Hundreds more flooded phone lines set up by New York City to answer legal questions about the possible end of rent regulation and to field complaints about harassment from landlords.

Alluding both to that unrest and to the state legislators who had the opportunity to resolve it Sunday night, Mayor Rudolph Giuliani said: "Hopefully, the pressure of this, particularly if they go beyond tomorrow, will grow on the people who are causing it."

Giuliani said that he had told politicians in Albany that "people are very frightened and you're taking advantage of them." But the mayor added, "I don't know if they really understood that."

To be sure, some of the estimated 2.7 million tenants, almost all of them New York City residents, who live in rent-controlled or rent-stabilized apartments were doing a fine job Sunday of ignoring the looming expiration of rent regulation and the possible rollbacks of rent protections that might follow.

"I'm just not going to make myself crazy," said James Grivas, 29, who lives near Times Square in a rent-stabilized, one-bedroom apartment for which he pays $900 a month. "Finding an apartment in New York City has always been such a horrible, horrible, horrible experience. This is just another thing."

Others simply could not believe that a profound change in rent regulation was in the offing, deadline or no deadline.

"I can't imagine the rug is going to be pulled out from underneath us," said Deborah Hancock, 34, who pays $1,100 a month for a one-bedroom apartment near Columbia University. "It would affect too many lives."

Moreover, some city residents, including a few in rent-regulated apartments, said they saw nothing in the politicians' grappling over rent laws that was any more partisan or intransigent than battles over previous, unrelated issues.

But other New Yorkers were unnerved and annoyed. Contemplating a possible end to rent regulation and the impossibility of replicating their current rents when their leases expire, some tenants painted futures for themselves that included homelessness, moving back in with relatives or giving up on New York City for a less expensive life in a smaller, quieter place.

"I personally will be out on the street," said Bernard Litvin, 68, a retired man who lives with his 89-year-old mother, Fannie, in a rent-controlled apartment in Midwood, Brooklyn. Both were waiting for a bus to go to Albany, and Mrs. Litvin added plaintively, "I'm plenty frightened."
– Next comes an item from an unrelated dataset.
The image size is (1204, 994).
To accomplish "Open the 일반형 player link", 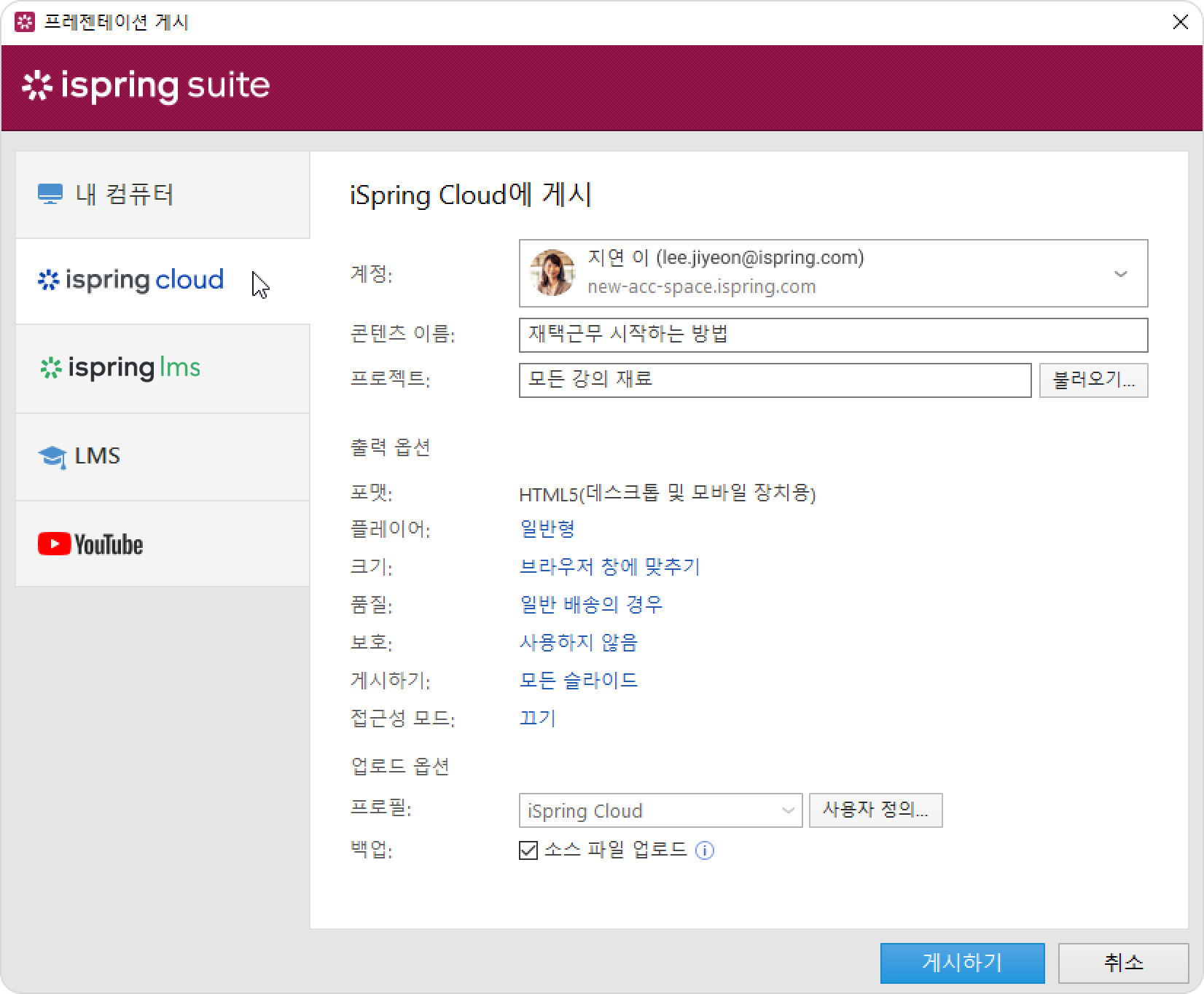I will [x=547, y=529].
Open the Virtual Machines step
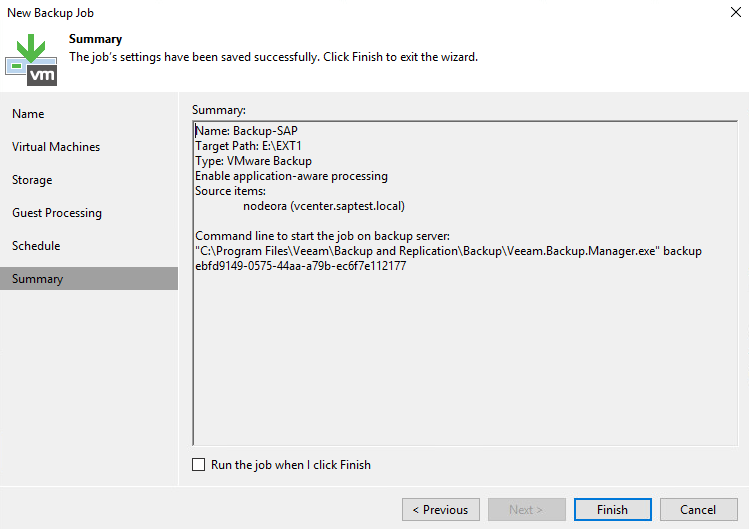749x529 pixels. 56,147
As they and other tenants listened to the ticking of a distant clock in Albany, they turned their attention, often for the first time, to the famous political wrangling of a legislative body that many New York City residents usually disregard. The infighting they saw was hardly new, but they were newly appalled.

"It's like daylight outside and two sides are arguing if it is day or night," said Roger Lee, 29, a mechanic who lives in a rent-regulated apartment in Park Slope, Brooklyn.

Giovanni Puello, 41, a city worker with three children and a salary of about $30,000, said that every new day of limbo has tightened the knot in his stomach, because an end to rent regulation would mean an end to his living in an apartment he has occupied on the Upper West Side for two decades.

"It's put a lot of stress on me," Puello said Sunday afternoon as he strolled with his 3-year-old daughter, Gabriela, through Riverside Park. "I'm here playing with my kids, and I have to try not to think about it, but it's here. It's on my mind 24 hours a day."

That was the case, too, for Fried, who was in the park with his wife, Millie Waldman, and their 5-year-old daughter, Gaby. Fried said that what he resented perhaps most of all was the way the waiting and stalling in the political war had whittled down his ideals.

Fried said that he had always opposed any major overhaul of the laws on philosophical grounds, because he cares about the diversity and stability of neighborhoods, but as he sat on the edge of the deadline Sunday, he found himself fixated on his own plight and wishing simply for a vacancy-decontrol protection that would keep him and his family in their apartment.

"I feel corrupted and compromised by my anxiety: Oh please, give me a break," he said.